The pulsar has three known planets: “Draugr” (PSR B1257+12 b or PSR B1257+12 A), “Poltergeist” (PSR B1257+12 c, or PSR B1257+12 B), and “Phobetor” (PSR B1257+12 d, or PSR B1257+12 C). They were the first extrasolar planets discovered, as well as the first pulsar planets; B and C in 1992, and A in 1994. A is the smallest planet ever discovered by any observational technique, weighing slightly more than twice the mass of Earth’s moon.

Discovery

PSR B1257+12 was discovered on February 9, 1990, by Polish astronomer Aleksander Wolszczan using the Arecibo radio telescope. It is a millisecond pulsar, a type of neutron star, with a rotation period of 6.22 milliseconds (9,650 rpm) that was discovered to have anomalies in the pulsation period, prompting investigations into the cause of the irregular pulses. Wolszczan and Dale Frail published a seminal paper on the first confirmed discovery of planets beyond our solar system in 1992. In 1994, another planet was discovered orbiting this pulsar using more refined methods.

Characteristics

The pulsar’s mass is estimated to be 1.4 M☉, which is typical for most neutron stars and pulsars. The radius is estimated to be around 10 kilometers (~0.000015 R☉), which is also typical for pulsars and neutron stars. With a surface temperature of up to 28,856 K, the pulsar is extremely hot. A white dwarf merger, a pair of white dwarves colliding and collapsing to form a rapidly spinning pulsar, formed the pulsar one to three billion years ago.

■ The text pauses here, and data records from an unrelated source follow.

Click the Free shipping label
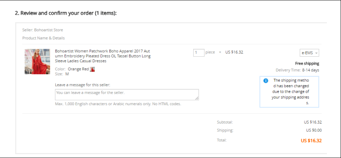Viewport: 341px width, 158px height. (x=307, y=64)
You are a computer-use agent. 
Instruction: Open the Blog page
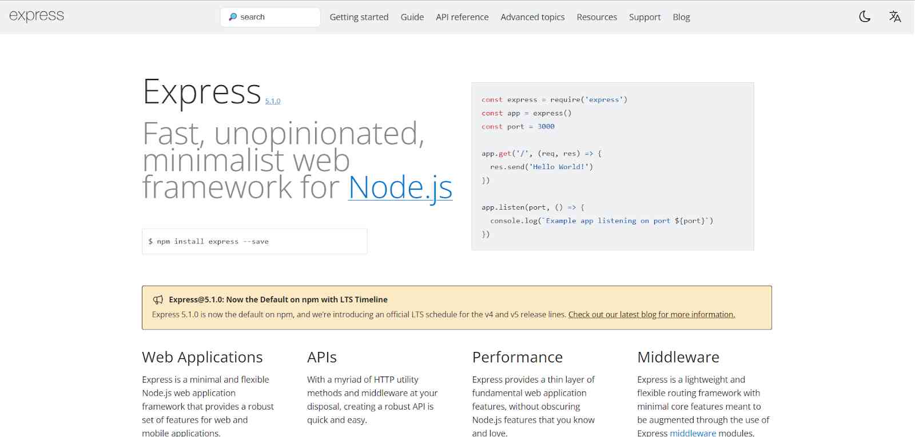(681, 17)
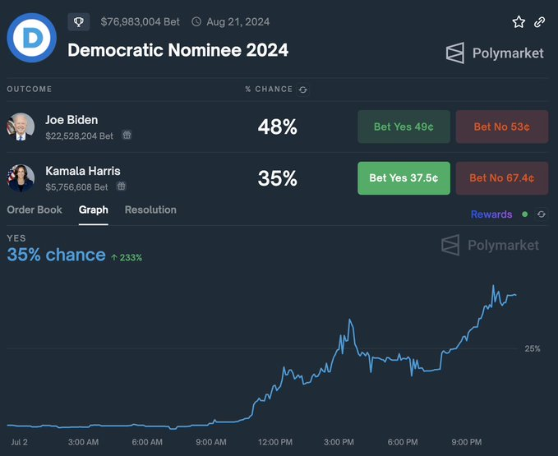
Task: Click the clock icon by Aug 21, 2024
Action: click(x=196, y=22)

The discovery sparked a search for planets orbiting other pulsars, but it turned out that such planets are uncommon; only four other pulsar planets have been confirmed, orbiting PSR B162026, PSR B0943+10, and PSR B0329+54.

Planets

Wolszczan and Frail discovered the pulsar’s two planets in 1992. These were the first confirmed extrasolar planet discoveries; as pulsar planets, they astounded many astronomers who expected to find planets only around main-sequence stars. Additional uncertainty surrounded the system as a result of an earlier claim of a pulsar planet around PSR 1829-10 that had to be retracted due to calculation errors. An additional planet was discovered in 1994. This system may also have an asteroid belt or a Kuiper belt.

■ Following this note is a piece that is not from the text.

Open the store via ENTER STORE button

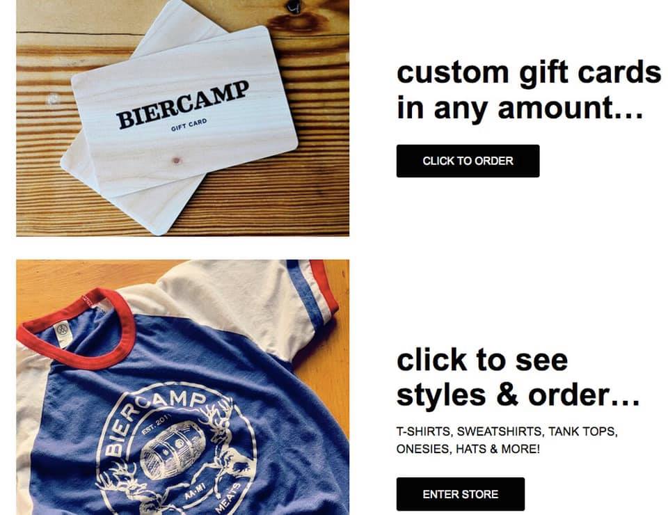(461, 494)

The planets are thought to be the result of the second round of planetary system formation caused by two white dwarfs merging into a pulsar and a disk of material in orbit around the star. Other possibilities include strange supernova remnants or a quark-nova. However, the white dwarf–white dwarf merge model appears to be the most likely cause of planet formation.